Here, contrary to the petitioners' contention, the Board's decision to decommission 20 buses and to privatize portions of its bus routes, because of budgetary issues facing the District, which resulted in its determination to eliminate 20 bus driver positions, had a rational basis and was not arbitrary and capricious (see generally Matter of Pell v. Board of Educ. of Union Free School Dist. No. 1 of Towns of Scarsdale & Mamaroneck, Westchester County, 34 N.Y.2d 222, 231, 356 N.Y.S.2d 833, 313 N.E.2d 321 ; Matter of Sinacore v. New York State Liq. Auth., 21 N.Y.2d 379, 384, 288 N.Y.S.2d 51, 235 N.E.2d 113 ) or made in bad faith (see Matter of Young v. Board of Educ. of Cent. School Dist. No. 6, Town of Huntington, 35 N.Y.2d 31, 34, 358 N.Y.S.2d 709, 315 N.E.2d 768 ; Matter of Gagnon v. Board of Educ. of Manhasset Union Free School Dist, 119 A.D.2d 674, 675, 500 N.Y.S.2d 801 ).
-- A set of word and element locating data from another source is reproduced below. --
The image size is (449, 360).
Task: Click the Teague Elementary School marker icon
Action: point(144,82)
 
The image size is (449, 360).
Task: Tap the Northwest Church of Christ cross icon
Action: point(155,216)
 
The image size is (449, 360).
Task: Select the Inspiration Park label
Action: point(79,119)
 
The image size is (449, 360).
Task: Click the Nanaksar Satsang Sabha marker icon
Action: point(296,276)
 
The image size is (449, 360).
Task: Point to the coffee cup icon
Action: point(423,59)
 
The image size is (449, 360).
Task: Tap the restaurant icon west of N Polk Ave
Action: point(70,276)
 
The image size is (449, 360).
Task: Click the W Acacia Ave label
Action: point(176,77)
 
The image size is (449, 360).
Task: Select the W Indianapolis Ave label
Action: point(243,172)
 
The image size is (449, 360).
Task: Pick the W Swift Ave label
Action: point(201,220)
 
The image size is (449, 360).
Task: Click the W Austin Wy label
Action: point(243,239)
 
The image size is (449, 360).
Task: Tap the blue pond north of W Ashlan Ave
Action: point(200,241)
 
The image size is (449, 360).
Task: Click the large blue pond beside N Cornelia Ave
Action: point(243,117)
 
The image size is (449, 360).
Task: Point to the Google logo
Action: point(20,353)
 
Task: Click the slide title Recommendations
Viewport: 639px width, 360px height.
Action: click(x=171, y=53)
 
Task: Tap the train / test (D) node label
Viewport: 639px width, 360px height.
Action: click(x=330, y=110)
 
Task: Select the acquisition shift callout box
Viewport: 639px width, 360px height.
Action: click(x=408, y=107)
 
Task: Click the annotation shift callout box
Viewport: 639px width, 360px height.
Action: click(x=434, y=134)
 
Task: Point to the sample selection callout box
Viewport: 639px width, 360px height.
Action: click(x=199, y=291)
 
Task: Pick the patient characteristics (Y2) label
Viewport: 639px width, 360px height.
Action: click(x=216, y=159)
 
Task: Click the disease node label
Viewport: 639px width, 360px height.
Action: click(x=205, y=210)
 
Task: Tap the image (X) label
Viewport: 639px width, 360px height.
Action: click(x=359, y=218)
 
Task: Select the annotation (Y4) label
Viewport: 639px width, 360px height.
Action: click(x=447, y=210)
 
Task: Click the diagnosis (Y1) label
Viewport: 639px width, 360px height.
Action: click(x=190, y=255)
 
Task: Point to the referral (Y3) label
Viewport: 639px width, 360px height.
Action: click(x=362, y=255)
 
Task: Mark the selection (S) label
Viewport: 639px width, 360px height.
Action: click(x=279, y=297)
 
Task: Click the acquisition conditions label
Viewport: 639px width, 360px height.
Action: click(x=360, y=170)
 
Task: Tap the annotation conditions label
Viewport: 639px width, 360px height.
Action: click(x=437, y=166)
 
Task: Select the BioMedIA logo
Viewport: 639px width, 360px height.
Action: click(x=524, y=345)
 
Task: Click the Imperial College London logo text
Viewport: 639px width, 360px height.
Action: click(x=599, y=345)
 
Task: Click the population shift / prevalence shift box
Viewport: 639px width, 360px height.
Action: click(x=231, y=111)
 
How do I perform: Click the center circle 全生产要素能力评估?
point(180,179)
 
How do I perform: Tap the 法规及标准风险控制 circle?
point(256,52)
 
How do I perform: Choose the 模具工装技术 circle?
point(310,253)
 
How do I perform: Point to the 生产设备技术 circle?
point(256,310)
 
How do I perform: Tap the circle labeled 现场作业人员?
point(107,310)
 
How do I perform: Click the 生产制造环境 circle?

Thus, there is no basis to disturb the Board's determination (see generally Roberts v. Health & Hosps. Corp., 87 A.D.3d 311, 327, 928 N.Y.S.2d 236 ).
Accordingly, we agree with the Supreme Court's determination to grant that branch of the respondents' motion which was to dismiss so much of the petition as sought to annul the Board's determination and, in effect, to deny that branch of the petition and to dismiss that portion of the proceeding. We also agree with the court's determination to deny, as academic, the motion of Addae and Waugh to deem their late notices of claim timely served nunc pro tunc, or for leave to serve late notices of claim.
MASTRO, J.P., AUSTIN, LEVENTHAL and MILLER, JJ., concur.